▸ What to produce: Reproduce the following listing verbatim, line by line.

▸ Data entries:
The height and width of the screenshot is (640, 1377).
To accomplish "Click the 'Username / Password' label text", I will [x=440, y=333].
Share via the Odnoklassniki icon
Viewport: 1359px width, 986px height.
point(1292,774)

▸ In response:
The height and width of the screenshot is (640, 1377).
To accomplish "Click the 'Username / Password' label text", I will [x=440, y=333].
Share via the Odnoklassniki icon
Viewport: 1359px width, 986px height.
point(1292,774)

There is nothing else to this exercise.